Текст документа =>
Когда же грянуло перестроечное время, даже генеральный консул решался к нам приходить. Стали выступать писатели новых поколений, включая Сорокина, который мучил нас своими затяжными паузами. До сих пор я сталкивался с подобным типом публичной речи только у знаменитого психоаналитика Лакана, который стоял в полном зале поклонников, готовых проглотить каждое его слово, но глотать было нечего, потому что он молчал. Сорокин не пробил консервативные сердца старой русской Женевы, контакта не случилось. Правда, сохранилось одно mot от этой встречи: Симон Маркиш так рассердился на Сорокина и на его прозу, которая была совсем не во вкусе Маркиша, что вместо вопроса выступил с ехидной репликой:

– Знаете, Владимир, у меня была знакомая, которая всегда держала на тумбочке самую модную книгу. Был в моде Хемингуэй – лежал Хемингуэй. Стал моден Аксёнов – лежал Аксёнов. А когда в моду вошёл Томас Манн, на тумбочке оказался Томас Манн. Думаю, сейчас на её тумбочке лежит Сорокин.

– Но Томас Манн не виноват, – вполне остроумно парировал тот.

На что я тихо добавил:

– Но и тумбочка не виновата.

Что же до моих контактов с Советским Союзом, то с августа 1960-го по сентябрь 1972-го, как было сказано, я не приезжал в СССР. Французские власти мне не рекомендовали, хотя был момент, когда, наоборот, предложили пост атташе по культуре в Москве. Но мой друг Франсуа де Лианкур, с которым я подружился в первый московский приезд (он служил в нашем МИДе), отговорил меня. И был прав.

Собранные данные =>
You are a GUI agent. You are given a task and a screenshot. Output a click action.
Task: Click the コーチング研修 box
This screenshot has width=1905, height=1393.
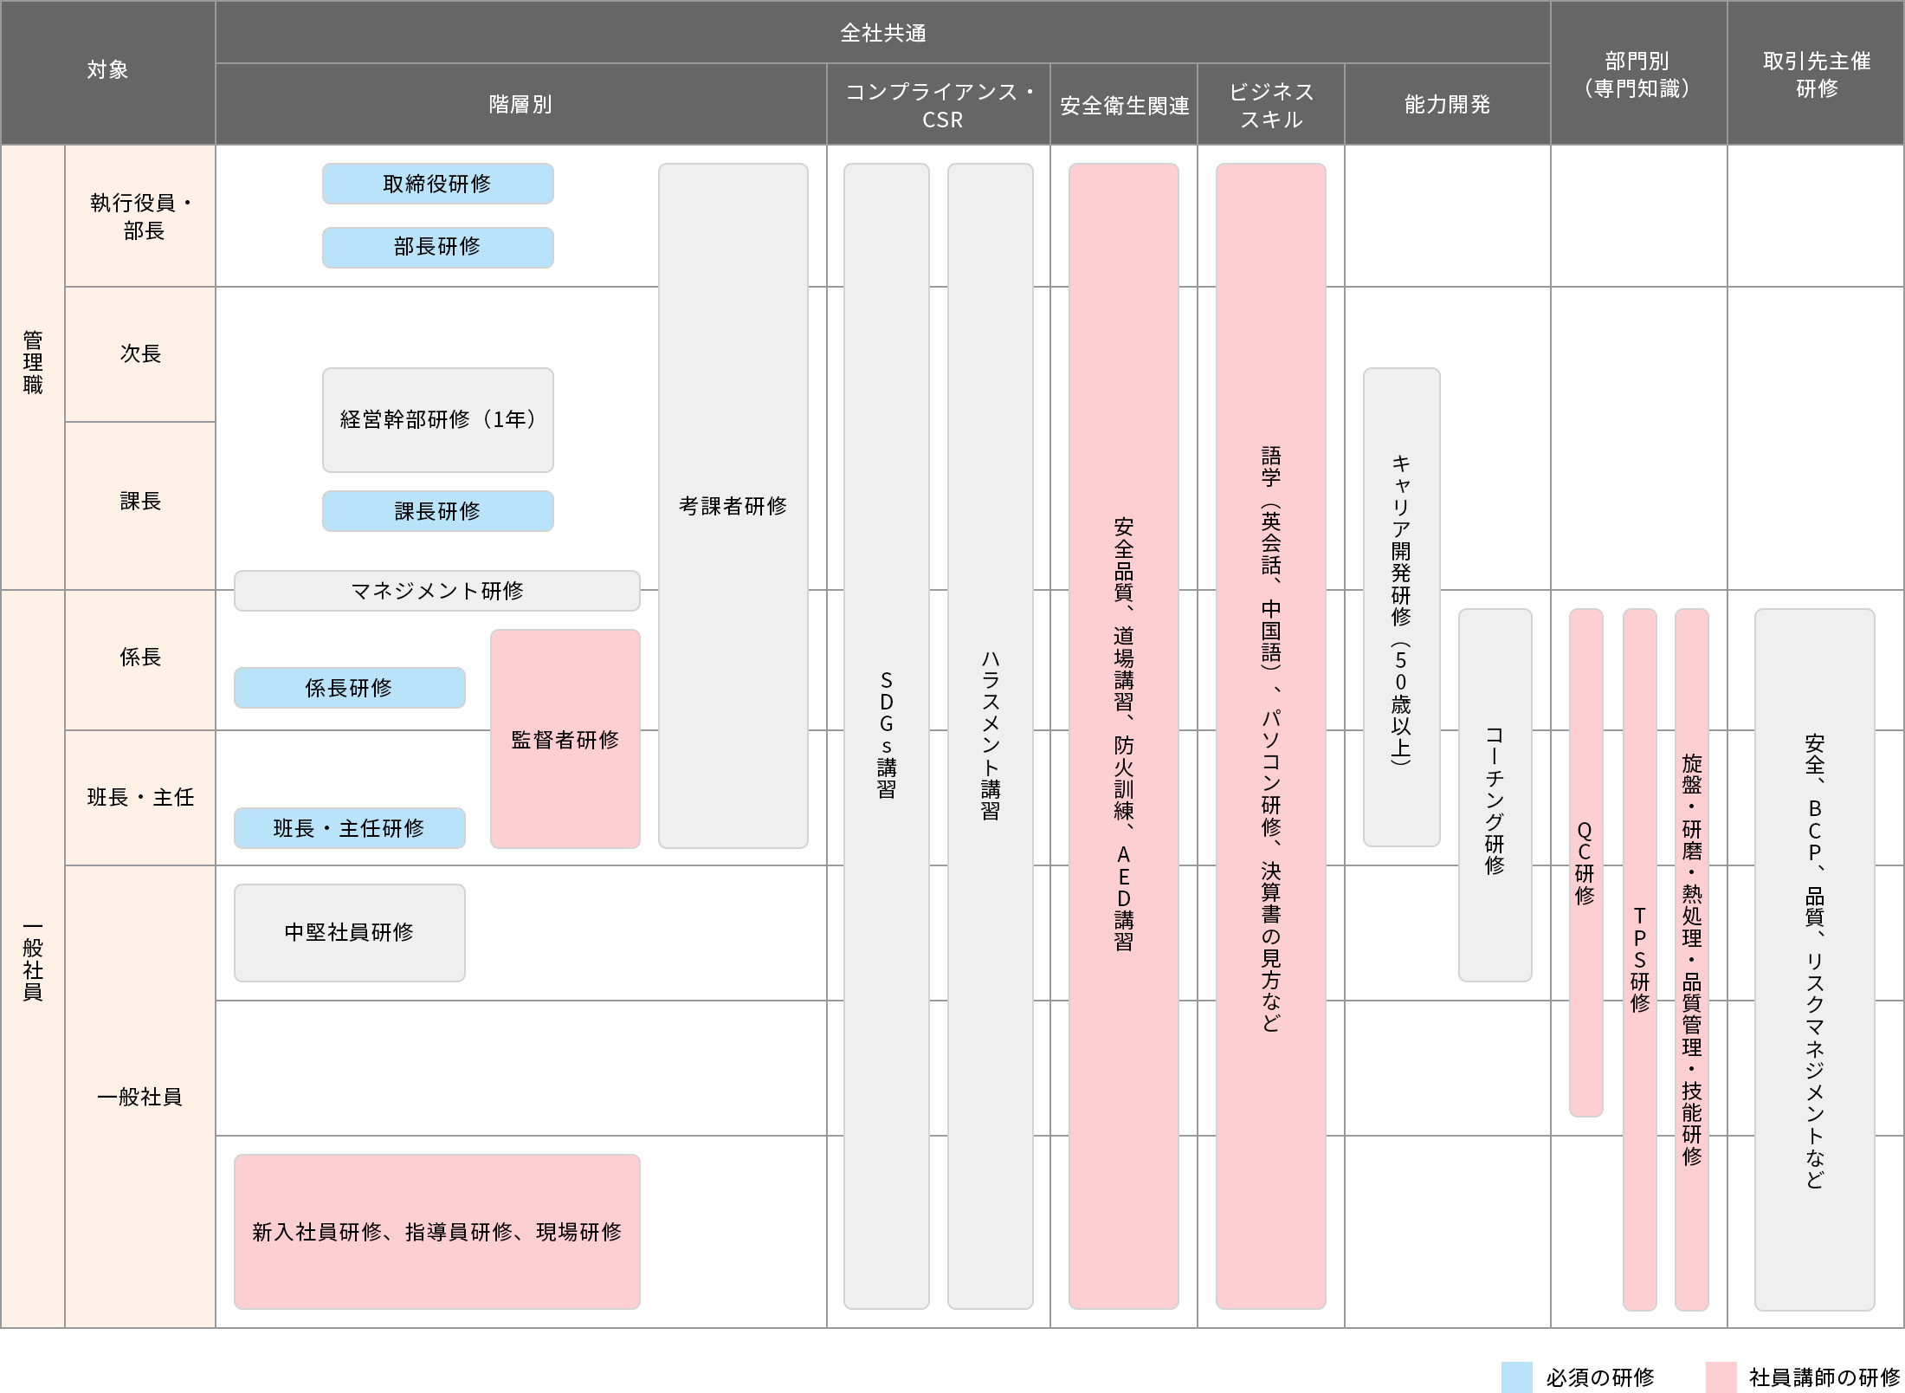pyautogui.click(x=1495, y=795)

Задания =>
- a) Определите, соответствуют ли тексту документа утверждения (i), (ii) и (iii). На каждое ответьте «да» или «нет» и приведите точную цитату, которая это решает.
(i) Сорокину удалось найти контакт со старой русской Женевой.
(ii) С августа 1960 года по сентябрь 1972 года рассказчик не приезжал в СССР.
(iii) Рассказчику предлагали пост атташе по культуре в Москве.
- b) Пожалуйста, выведите дословно фрагмент текста документа, начиная со слов «На что я тихо» и заканчивая словами «И был прав.».

Полные решения =>
- a)
(i) Нет: «Сорокин не пробил консервативные сердца старой русской Женевы, контакта не случилось».
(ii) Да: «с августа 1960-го по сентябрь 1972-го, как было сказано, я не приезжал в СССР».
(iii) Да: «был момент, когда, наоборот, предложили пост атташе по культуре в Москве».

- b)
На что я тихо добавил:

– Но и тумбочка не виновата.

Что же до моих контактов с Советским Союзом, то с августа 1960-го по сентябрь 1972-го, как было сказано, я не приезжал в СССР. Французские власти мне не рекомендовали, хотя был момент, когда, наоборот, предложили пост атташе по культуре в Москве. Но мой друг Франсуа де Лианкур, с которым я подружился в первый московский приезд (он служил в нашем МИДе), отговорил меня. И был прав.